Nunavik’s Regional Board of Health and Social Services has pulled out of plans to convert Montreal’s defunct Chinese Hospital on Montreal’s St-Denis street into a hostel and cultural center for those receiving medical care in the city.
The Health Board President, Alacie Arngak released a statement on September 9 saying they would be pulling out of the hospital conversion project because “The injury inflicted is too deep to pursue the relocation project.”
Back in June it was announced by the Nunavik Board of Regional Health and Social Services (NBRHSS) and the Northern Quebec Module, which runs Nunavik patient services in Montreal, would be taking over the hospital facility to convert it into somewhere for patients and their escorts to stay while receiving medical services unavailable in the north.
Amidst a lack of information made available to the public, with some residents under the impression that the facility was to be a drug and alcohol rehabilitation center, some borough residents began to publicly oppose the project. A small minority even went as far as putting up a website entitled “imminent-danger,” saying that “This project will lead to a major increase in crime in your neighborhood,” citing prostitution, drug trafficking, vandalism and the smell of urine as a result of the influx of Inuit in the area.
Even Montreal’s Villeray-St. Michel-Park Extension borough mayor, Anie Samson told the media at the time that there would be difficulty welcoming the Inuit to the community because the borough’s resources were already “extremely limited.”
Samson then also told the public that some public consultation over the project even though because the Chinese Hospital was a private facility, no consultation with the borough was required.
While some publications had Samson quoted as saying that she had concerns over introducing another ethnic group into separatist-Francophone Villeray, Samson recently told the Nation that she was misquoted and that this was misunderstood.
“I just want to say to the people that this is a borough that has over 150 different ethnic communities living here and we are proud to say this. One more would not have made a difference for us.
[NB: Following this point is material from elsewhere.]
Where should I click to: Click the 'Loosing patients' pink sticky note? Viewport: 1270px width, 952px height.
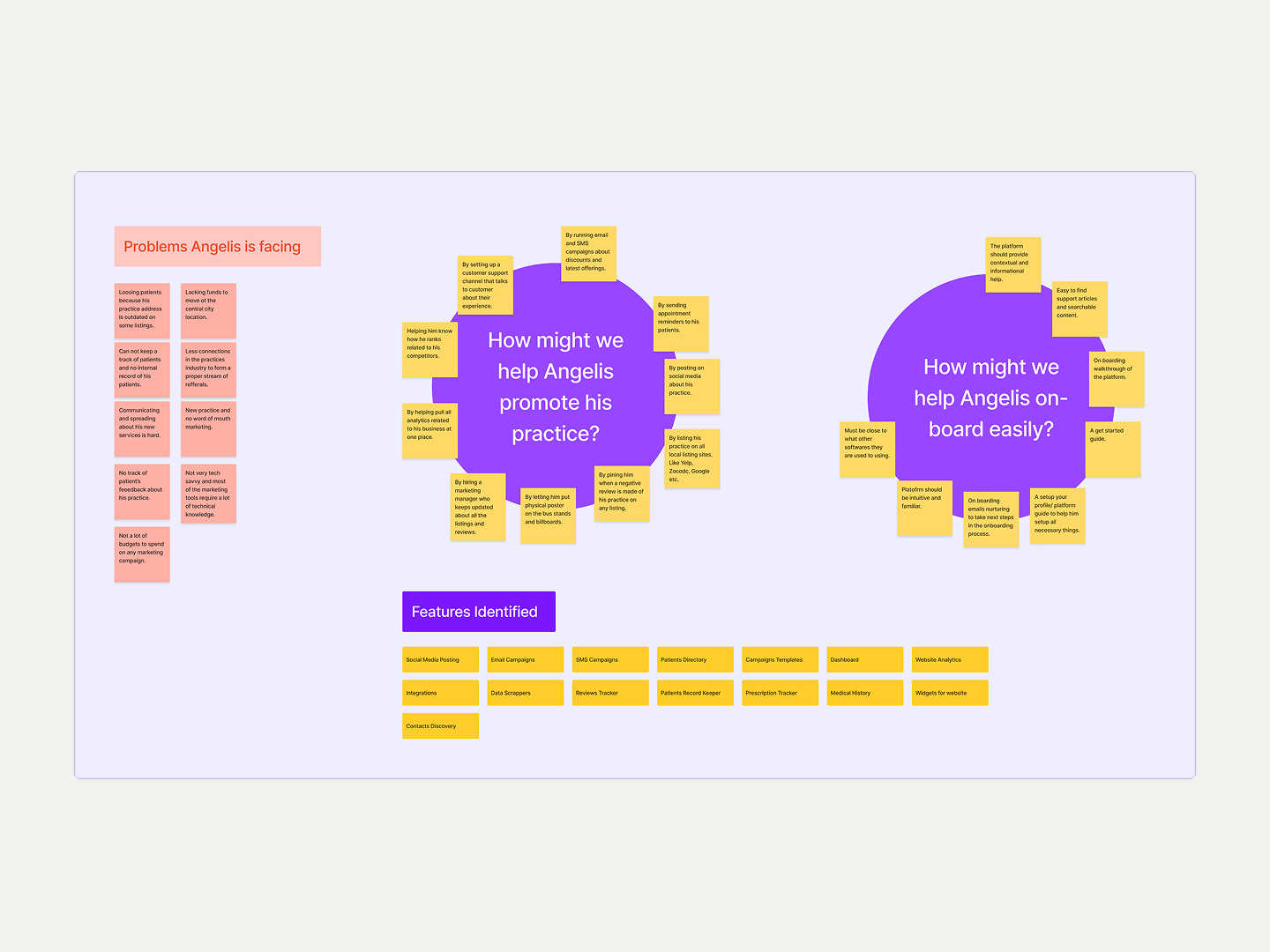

So, when people say that we made a decision based on racism, they don’t know what they are talking about,” said Samson.
A day after the NBRHSS pulled out of the project officially, Samson said that she was utterly disappointed that the project would not be happening and that the whole situation was “unfair,” because the borough should really not be to blame.
She instead pointed a finger at Montreal’s Health Agency who she said refused to provide her and the borough’s citizens with any information on the project or the impact it would have on the borough and its public services.
“The dossier was at the beginning mishandled by the Agency of Montreal and that is where the people need to go and ask why this was done. They came here because we asked for them to give us some information but they did not want to talk to the borough because it wasn’t important for them,” said Samson.
In terms of her own administration, Samson said that she and her council had requested information from Montreal’s Agency so that her department could open up a file so that adequate services could be provided for the 150 new individuals that would be suddenly in the borough.
While at her request the Montreal’s Health Agency did provide a public information session to the borough residents to minimally discuss the project publicly, Samson said that the Agency promised the citizens further information on the project and studies but then never came through. Three months after the meeting, she had still not received a word from the Agency.
By September 7, Samson said that she had finally received word from Montreal’s Health Agency informing her that she and her residents would have to seek out the Nunavik Health Agency if they wanted more details on the project as Montreal’s job was done. A few days later the project was formally cancelled.
“I want to tell the Inuit community that we are very open, perhaps the questions that we asked made them feel oppressed but in this borough we need to look at every single file so that it can be great. We wanted to have the information before and not after the project is already done,” said Samson.
There has been no word yet from the NBRHSS has found a new location for the hostel and for the time being, Nunavik residents will continue to use the series of smaller facilities they have been using in the west end of Montreal.